Delaware Takeover Statute

Subject to certain exceptions, Section 203 of the DGCL prohibits a Delaware corporation from engaging in any “business combination” (as defined below) with any “interested stockholder” (as defined below) for a period of three years following the date that such stockholder became an interested stockholder, unless: (1) prior to such date, the board of directors of the corporation approved either the business combination or the transaction that resulted in the stockholder becoming an interested stockholder; (2) on consummation of the transaction that resulted in the stockholder becoming an interested stockholder, the interested stockholder owned at least 85% of the voting stock of the corporation outstanding at the time the transaction commenced, excluding for purposes of determining the number of shares outstanding those shares owned (x) by persons who are directors and also officers and (y) by employee stock plans in which employee participants do not have the right to determine confidentially whether shares held subject to the plan will be tendered in a tender or exchange offer; or (3) on or subsequent to such date, the business combination is approved by the board of directors and authorized at an annual or special meeting of stockholders, and not by written consent, by the affirmative vote of at least 66 2/3% of the outstanding voting stock that is not owned by the interested stockholder.
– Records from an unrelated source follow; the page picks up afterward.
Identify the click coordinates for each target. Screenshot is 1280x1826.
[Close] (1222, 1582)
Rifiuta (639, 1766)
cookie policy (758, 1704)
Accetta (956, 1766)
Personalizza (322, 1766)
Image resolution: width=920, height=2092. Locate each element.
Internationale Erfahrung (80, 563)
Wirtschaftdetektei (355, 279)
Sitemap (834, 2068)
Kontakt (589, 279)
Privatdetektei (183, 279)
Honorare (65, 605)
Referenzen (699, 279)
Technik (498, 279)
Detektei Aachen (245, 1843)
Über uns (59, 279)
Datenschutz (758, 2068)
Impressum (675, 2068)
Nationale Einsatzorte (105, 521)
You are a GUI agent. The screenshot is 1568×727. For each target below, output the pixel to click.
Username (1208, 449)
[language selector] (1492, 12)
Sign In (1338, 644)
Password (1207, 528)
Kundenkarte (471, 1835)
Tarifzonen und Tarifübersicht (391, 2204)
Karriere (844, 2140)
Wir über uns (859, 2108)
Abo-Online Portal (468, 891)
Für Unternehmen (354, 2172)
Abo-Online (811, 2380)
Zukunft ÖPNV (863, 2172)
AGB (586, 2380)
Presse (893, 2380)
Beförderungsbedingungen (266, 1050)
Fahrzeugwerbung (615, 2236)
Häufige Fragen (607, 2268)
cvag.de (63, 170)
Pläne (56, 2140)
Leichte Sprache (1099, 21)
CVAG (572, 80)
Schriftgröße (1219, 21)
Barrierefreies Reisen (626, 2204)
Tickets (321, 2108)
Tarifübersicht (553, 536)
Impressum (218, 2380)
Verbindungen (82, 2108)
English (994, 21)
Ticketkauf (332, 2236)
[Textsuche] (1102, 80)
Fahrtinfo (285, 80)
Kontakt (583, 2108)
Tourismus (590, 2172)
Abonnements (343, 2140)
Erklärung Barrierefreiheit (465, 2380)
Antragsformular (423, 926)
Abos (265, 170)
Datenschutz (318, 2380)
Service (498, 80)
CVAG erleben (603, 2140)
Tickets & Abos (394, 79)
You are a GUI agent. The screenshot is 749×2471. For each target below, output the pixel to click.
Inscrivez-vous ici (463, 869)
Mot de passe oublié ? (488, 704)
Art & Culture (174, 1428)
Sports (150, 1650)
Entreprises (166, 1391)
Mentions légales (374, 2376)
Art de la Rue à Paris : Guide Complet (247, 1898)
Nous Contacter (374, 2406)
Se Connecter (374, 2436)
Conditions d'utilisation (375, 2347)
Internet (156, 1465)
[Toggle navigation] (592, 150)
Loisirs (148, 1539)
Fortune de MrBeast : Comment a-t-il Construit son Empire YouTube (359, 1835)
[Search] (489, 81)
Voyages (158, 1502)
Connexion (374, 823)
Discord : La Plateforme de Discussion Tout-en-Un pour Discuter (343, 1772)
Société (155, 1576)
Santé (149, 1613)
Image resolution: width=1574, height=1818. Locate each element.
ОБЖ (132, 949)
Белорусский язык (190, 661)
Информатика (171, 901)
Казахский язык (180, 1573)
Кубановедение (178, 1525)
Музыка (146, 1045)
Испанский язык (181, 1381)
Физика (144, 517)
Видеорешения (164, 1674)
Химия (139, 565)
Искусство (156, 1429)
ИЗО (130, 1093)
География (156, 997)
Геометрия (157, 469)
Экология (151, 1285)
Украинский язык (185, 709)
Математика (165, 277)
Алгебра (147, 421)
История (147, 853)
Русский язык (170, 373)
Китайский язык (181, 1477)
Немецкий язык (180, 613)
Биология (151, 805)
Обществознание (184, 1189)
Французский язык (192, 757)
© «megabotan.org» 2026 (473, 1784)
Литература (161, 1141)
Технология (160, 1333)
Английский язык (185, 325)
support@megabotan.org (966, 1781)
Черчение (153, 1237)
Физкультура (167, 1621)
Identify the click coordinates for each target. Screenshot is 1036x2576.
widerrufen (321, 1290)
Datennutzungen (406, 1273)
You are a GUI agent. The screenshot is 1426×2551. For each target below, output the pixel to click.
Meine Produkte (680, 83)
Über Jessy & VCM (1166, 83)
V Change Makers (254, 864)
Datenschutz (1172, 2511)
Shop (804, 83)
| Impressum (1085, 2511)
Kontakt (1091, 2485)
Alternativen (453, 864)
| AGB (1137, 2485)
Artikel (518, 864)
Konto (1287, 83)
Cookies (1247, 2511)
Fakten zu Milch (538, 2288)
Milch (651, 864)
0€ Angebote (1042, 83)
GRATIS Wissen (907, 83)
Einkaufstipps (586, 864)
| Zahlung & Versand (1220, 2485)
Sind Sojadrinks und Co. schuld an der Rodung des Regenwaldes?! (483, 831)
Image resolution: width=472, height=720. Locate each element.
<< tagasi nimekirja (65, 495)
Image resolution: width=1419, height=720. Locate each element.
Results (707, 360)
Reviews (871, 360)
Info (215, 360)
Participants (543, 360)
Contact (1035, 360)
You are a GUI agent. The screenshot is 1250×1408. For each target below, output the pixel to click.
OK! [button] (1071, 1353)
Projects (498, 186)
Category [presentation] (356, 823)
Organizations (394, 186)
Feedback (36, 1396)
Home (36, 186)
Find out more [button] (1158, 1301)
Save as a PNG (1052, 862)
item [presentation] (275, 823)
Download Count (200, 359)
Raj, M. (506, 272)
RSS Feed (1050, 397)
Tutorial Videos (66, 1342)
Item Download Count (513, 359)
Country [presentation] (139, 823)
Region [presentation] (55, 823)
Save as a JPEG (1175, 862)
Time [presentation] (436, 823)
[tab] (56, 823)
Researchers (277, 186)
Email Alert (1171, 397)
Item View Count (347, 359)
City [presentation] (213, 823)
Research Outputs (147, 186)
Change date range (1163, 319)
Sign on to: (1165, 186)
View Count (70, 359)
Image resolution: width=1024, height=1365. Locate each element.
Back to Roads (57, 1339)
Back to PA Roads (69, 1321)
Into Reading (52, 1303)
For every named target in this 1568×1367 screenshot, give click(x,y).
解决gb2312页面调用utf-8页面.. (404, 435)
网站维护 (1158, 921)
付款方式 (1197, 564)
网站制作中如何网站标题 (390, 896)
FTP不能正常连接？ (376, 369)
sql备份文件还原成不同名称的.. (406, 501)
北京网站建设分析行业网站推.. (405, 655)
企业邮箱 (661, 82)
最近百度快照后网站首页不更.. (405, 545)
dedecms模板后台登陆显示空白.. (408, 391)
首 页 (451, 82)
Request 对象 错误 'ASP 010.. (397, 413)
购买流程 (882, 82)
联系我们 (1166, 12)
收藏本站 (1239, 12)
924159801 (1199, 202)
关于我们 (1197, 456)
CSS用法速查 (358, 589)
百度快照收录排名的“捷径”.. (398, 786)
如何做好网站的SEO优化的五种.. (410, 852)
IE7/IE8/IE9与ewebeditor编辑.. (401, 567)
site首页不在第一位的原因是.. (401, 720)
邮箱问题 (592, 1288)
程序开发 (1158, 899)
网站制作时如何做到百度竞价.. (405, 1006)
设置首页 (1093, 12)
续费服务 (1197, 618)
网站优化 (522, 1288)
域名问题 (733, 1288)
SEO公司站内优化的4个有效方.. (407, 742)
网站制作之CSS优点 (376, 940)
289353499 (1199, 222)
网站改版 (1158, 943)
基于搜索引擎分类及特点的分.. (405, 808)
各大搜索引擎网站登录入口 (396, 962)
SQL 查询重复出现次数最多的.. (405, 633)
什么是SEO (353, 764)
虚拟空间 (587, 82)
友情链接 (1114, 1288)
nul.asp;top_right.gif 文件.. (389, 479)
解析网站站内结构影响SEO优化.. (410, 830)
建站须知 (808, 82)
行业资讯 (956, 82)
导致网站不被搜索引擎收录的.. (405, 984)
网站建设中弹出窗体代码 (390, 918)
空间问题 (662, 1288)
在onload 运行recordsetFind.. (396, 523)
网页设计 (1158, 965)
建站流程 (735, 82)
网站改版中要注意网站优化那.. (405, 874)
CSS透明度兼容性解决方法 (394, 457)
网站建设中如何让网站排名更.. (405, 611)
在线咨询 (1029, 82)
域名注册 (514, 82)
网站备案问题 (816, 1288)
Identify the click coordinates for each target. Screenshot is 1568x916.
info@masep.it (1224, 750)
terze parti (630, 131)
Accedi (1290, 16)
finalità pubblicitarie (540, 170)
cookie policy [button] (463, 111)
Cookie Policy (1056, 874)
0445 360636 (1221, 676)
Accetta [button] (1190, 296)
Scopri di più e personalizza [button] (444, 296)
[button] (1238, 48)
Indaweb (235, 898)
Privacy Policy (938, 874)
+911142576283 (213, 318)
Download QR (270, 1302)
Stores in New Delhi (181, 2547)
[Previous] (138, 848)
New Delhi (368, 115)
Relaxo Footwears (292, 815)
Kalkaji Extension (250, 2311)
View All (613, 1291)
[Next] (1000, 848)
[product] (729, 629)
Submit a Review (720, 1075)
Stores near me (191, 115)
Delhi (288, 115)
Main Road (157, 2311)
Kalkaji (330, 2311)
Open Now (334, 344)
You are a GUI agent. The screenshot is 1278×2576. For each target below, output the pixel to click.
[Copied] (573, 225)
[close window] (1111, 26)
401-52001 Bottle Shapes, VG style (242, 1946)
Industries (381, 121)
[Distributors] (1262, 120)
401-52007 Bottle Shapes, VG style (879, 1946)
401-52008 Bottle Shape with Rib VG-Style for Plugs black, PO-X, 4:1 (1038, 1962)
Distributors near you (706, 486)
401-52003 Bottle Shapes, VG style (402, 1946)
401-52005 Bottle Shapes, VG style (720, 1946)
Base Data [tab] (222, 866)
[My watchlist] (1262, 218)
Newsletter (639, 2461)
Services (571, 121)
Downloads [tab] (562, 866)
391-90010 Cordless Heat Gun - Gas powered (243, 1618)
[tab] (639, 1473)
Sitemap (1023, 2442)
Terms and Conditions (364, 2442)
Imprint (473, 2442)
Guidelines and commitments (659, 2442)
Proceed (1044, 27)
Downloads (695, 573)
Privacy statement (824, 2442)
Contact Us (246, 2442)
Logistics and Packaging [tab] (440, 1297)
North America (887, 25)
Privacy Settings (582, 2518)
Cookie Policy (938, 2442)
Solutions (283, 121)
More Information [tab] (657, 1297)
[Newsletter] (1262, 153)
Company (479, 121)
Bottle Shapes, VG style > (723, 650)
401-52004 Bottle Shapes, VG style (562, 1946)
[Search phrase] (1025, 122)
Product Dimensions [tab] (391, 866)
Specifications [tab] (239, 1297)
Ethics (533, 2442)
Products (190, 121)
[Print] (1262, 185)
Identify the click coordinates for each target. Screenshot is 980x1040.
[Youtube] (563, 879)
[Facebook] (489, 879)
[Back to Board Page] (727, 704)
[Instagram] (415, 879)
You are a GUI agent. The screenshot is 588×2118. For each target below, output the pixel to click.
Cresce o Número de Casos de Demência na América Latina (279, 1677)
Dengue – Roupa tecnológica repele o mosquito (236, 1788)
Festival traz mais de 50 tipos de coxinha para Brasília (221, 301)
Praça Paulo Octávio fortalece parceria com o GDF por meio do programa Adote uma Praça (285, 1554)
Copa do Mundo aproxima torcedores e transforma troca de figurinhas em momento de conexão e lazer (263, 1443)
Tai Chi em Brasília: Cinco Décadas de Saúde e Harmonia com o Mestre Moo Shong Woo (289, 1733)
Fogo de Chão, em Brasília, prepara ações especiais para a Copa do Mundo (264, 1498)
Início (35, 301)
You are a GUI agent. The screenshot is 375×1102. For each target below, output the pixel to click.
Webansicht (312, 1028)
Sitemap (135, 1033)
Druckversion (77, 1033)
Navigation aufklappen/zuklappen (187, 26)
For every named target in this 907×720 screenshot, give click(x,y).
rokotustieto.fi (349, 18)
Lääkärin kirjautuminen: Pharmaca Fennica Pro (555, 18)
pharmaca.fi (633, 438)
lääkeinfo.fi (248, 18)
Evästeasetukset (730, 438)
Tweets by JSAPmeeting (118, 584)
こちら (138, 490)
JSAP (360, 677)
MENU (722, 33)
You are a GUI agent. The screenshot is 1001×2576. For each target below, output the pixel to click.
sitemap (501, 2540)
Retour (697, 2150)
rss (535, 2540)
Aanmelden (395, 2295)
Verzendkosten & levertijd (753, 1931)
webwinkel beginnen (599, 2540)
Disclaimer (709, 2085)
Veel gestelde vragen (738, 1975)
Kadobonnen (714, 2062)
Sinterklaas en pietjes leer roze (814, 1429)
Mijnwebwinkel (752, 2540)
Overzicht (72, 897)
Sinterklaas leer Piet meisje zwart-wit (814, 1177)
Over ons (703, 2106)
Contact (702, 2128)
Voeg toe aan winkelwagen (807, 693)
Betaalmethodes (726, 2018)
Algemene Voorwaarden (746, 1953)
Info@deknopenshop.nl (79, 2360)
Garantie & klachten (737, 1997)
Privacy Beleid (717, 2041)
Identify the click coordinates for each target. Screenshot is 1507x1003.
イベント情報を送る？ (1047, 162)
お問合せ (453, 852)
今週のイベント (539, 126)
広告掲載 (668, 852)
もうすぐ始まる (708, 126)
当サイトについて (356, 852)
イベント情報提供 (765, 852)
In our amended and restated certificate of incorporation, we intend to elect not to be governed by Section 203 of the DGCL, as permitted under and pursuant to subsection (b)(3) of Section 203. Section 203 of the DGCL defines “business combination” to include: (1) any merger or consolidation involving the corporation and the interested stockholder; (2) any sale, transfer, pledge or other disposition of 10% or more of the assets of the corporation involving the interested stockholder; (3) subject to certain exceptions, any transaction that results in the issuance or transfer by the corporation of any stock of the corporation to the interested stockholder; (4) any transaction involving the corporation that has the effect of increasing the proportionate share of the stock of any class or series of the corporation beneficially owned by the interested stockholder; or (5) the receipt by the interested stockholder of the benefit of any loans, advances, guarantees, pledges or other financial benefits provided by or through the corporation. In general, Section 203 defines an “interested stockholder” as any entity or person beneficially owning 15% or more of the outstanding voting stock of the corporation and any entity or person affiliated with or controlling or controlled by such entity or person.